State level

December 17, 2020

Vitolo said that he plans to file a WA21-like bill in the state legislature’s new session in January, working with State Representative Kay Khan and Senator Harriet Chandler.
“The bill is not finalized yet,” Vitolo said. “But the expectation is that the bill will, number one, require state agencies to create a clean heating code, a single set of rules for what we mean when we say clean heating. Number two, require government construction projects, whether federal, state, county or municipal, to abide by that standard. Number three, allow cities and towns to opt into that standard for all construction in their city or town.”
Under this bill, opting into the clean heating standard would be equivalent to passing WA21-like legislation at the municipal level.
For the many students like Liebman that were involved in the WA21 movement last year, the hard work begins at the State House. Liebman said that a lot goes into advocating for bills like Vitolo’s and approval for home rule petitions like Brookline’s.
“It’s going to be an uphill fight in state government, because state government is a lot harder to navigate than Brookline government,” Liebman said. “It takes years to get something passed and there are lots of committees that don’t get anywhere. It’ll be really difficult to actually get these things approved by the state government for them to go into effect. So that’s where, in terms of these warrant articles, we’ll have to put most of our energy.”
However, according to Liebman, the Sunrise Movement’s hubs across the state are preparing to organize collaboratively around WA21-like legislation.
“The Brookline hub is more Brookline focused, but Boston, because it’s so large, has done a ton statewide too. So we’ve been coordinating a bunch with Sunrise Boston,” Liebman said. “Once this makes it out of Brookline and makes it into the State House and becomes something that we’re going to fight for statewide, there’s going to be a lot more coordination about this amongst the different Massachusetts hubs and other organizations.”
According to Wright, this organization is precisely what is needed to prompt real action in the State House.
“It starts from the grassroots up. There has to be big grassroots pressure,” Wright said. “Our state legislature, certainly the feds, the Department of Public Utilities and the utilities themselves will not move until people demand it and do it ourselves.”
Utilities, particularly the natural gas industry, have come out in opposition to the proposed fossil fuel prohibitions. In an email statement, Tom Kiley, the president and CEO of the Northeast Gas Association (based in Needham), said that natural gas has long been a necessary and reliable source of heat and energy in the state, and that flatly prohibiting it would miss the nuance of the issue.
“A ban on fossil fuels and/or natural gas in new construction, such as was proposed in Brookline, while well-intentioned by proponents to address climate change, would remove energy choice from residents and businesses, and would impact energy affordability for all customers,” Kiley wrote. “The natural gas industry in the Commonwealth is working to help support community efforts to more greatly decarbonize the state’s economy, while at the same time working to provide reliable, affordable and lower carbon energy to meet the energy needs of residents and businesses. We think a balanced review of the topic will indicate that natural gas can and should remain a sustaining part of the Commonwealth’s energy future.”
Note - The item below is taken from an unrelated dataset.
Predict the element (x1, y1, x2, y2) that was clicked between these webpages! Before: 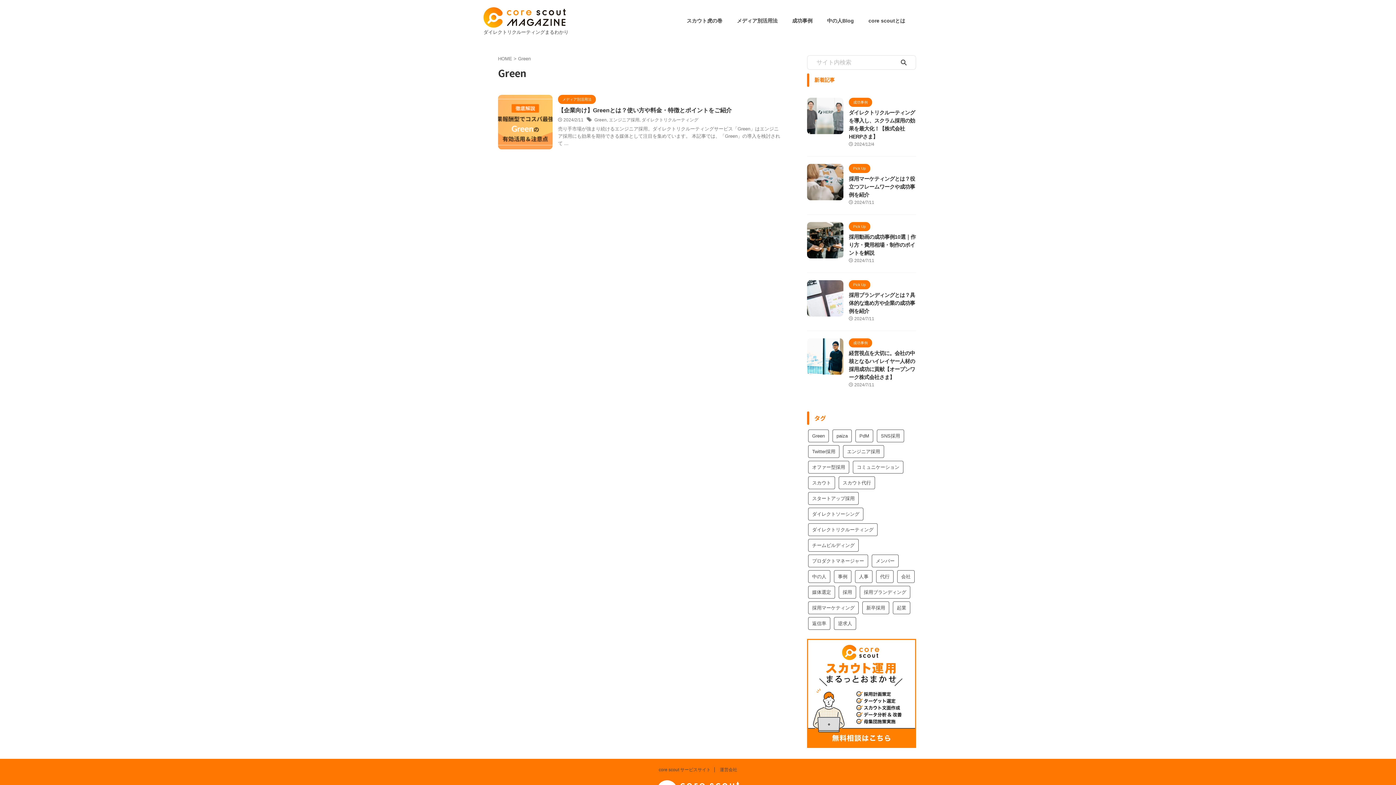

Vitolo said that listening to all those opposed, from big companies to individual residents, is a step that cannot be ignored. But he also noted that according to climate scientists, our back is more or less against the wall.
“To get to net zero by 2050, we need to drive our electric power sector emissions down to zero or very near zero, and we need to drive our transportation emissions down to zero or very near zero,” Vitolo said. “If the power sector is emissions-free and our transportation is all-electric, that gets us maybe 75 percent of what we need, which is not enough. It doesn’t even get us to 80 percent by 2050, which was the standard we were talking about in 2008, when we passed the Global Warming Solutions Act. We have to do buildings.”
Though they know it may be an uphill battle, many climate activists see this legislation as the low hanging fruit. Technology already exists for electric heating, and the shrinking cost differential doesn’t impact energy affordability. According to Cunningham, not only is it easy and cost-effective (even cost-saving, as some studies suggest) to enact this kind of fossil fuel ban, there is no way around doing it soon if we want a carbon-free future.
“Brookline is supposed to be net zero by 2050. So is the state,” Cunningham said. “And we have no other way to reach those goals. Absolutely not, our hands are tied. And this is true in every town and city throughout the state.”